Stored data:

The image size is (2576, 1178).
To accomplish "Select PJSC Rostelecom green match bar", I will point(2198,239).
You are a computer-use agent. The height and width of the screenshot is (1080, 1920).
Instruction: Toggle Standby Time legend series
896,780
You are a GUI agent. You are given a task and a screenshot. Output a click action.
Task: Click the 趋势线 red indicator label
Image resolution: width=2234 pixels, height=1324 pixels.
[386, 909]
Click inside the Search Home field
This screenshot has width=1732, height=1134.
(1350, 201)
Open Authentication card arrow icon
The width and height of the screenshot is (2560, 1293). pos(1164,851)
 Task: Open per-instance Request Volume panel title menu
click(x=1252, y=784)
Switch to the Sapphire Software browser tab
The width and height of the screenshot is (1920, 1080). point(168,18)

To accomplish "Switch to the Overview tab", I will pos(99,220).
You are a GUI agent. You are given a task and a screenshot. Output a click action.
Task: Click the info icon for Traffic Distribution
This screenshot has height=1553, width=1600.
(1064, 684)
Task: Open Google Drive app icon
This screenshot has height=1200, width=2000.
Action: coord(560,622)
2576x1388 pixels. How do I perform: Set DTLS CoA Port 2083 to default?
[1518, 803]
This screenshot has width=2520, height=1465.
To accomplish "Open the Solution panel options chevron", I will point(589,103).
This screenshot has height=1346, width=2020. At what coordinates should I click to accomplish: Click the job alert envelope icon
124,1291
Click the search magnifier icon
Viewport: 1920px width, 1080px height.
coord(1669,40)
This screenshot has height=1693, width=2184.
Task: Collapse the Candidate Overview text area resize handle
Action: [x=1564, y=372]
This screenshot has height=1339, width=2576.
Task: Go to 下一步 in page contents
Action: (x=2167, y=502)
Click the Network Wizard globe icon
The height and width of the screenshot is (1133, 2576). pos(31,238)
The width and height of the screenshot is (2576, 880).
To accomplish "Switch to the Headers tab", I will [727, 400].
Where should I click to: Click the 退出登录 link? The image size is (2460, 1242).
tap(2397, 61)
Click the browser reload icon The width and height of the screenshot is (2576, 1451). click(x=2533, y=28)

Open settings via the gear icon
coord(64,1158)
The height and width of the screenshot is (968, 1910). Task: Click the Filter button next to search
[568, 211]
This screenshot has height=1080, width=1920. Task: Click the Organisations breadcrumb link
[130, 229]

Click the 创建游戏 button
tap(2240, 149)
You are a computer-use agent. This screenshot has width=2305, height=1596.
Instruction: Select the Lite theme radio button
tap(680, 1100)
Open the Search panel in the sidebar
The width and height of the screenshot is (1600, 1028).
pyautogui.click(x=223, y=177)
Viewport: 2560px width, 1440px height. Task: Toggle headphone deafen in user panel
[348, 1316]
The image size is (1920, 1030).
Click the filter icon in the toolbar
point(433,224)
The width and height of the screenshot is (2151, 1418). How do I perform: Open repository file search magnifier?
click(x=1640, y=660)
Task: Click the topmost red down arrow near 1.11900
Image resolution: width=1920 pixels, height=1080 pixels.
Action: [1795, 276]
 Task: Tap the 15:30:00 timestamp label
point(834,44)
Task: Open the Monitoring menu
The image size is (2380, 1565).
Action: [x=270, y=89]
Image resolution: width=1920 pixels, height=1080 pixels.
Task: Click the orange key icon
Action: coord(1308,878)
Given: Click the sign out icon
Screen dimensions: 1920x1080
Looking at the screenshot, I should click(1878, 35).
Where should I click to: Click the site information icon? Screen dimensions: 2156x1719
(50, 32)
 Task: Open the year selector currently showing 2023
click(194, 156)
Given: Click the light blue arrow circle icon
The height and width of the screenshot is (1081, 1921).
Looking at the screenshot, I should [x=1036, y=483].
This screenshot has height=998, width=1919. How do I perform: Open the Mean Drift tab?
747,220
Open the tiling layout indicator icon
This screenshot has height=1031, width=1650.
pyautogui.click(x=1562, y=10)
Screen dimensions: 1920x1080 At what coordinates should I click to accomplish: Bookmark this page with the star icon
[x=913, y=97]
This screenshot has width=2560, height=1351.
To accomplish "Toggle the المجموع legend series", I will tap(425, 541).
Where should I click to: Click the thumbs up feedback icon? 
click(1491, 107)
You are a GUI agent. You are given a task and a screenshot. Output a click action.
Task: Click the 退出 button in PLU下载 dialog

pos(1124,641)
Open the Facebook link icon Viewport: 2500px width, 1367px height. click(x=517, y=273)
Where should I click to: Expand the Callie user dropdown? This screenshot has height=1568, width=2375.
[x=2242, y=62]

What is needed:
Go through the records above and copy every line holding the word "computer".

Exercise output:
You are a computer-use agent. The height and width of the screenshot is (1080, 1920).
You are a computer-use agent. This screenshot has width=2305, height=1596.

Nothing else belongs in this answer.